*Your task*. From the rows below, pull out each line that contains the word "window" and copy those lines.
......
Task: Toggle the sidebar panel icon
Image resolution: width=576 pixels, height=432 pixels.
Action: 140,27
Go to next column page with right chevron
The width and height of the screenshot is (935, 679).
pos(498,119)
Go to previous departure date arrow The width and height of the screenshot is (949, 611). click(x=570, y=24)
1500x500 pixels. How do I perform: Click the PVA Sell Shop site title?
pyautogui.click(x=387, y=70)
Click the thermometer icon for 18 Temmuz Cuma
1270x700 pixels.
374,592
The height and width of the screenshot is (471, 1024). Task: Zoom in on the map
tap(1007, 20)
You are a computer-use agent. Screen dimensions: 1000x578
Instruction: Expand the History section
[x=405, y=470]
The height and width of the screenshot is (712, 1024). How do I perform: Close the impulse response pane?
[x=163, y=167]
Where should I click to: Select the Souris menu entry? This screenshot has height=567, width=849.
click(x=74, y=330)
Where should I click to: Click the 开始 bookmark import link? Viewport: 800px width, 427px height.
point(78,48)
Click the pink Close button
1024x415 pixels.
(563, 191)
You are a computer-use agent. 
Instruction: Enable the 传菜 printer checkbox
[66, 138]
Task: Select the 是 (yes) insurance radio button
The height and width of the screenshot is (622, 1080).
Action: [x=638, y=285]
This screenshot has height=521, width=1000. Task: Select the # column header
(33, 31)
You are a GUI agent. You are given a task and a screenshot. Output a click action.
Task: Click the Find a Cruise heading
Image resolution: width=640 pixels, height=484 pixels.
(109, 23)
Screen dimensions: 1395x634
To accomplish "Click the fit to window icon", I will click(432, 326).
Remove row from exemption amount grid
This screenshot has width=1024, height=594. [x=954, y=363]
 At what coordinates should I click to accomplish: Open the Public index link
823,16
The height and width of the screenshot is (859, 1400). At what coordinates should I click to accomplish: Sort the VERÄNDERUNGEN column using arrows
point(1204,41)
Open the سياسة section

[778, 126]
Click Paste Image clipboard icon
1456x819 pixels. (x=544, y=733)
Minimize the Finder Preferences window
......
*Worked answer*.
To accomplish "Click the fit to window icon", I will click(432, 326).
Minimize the Finder Preferences window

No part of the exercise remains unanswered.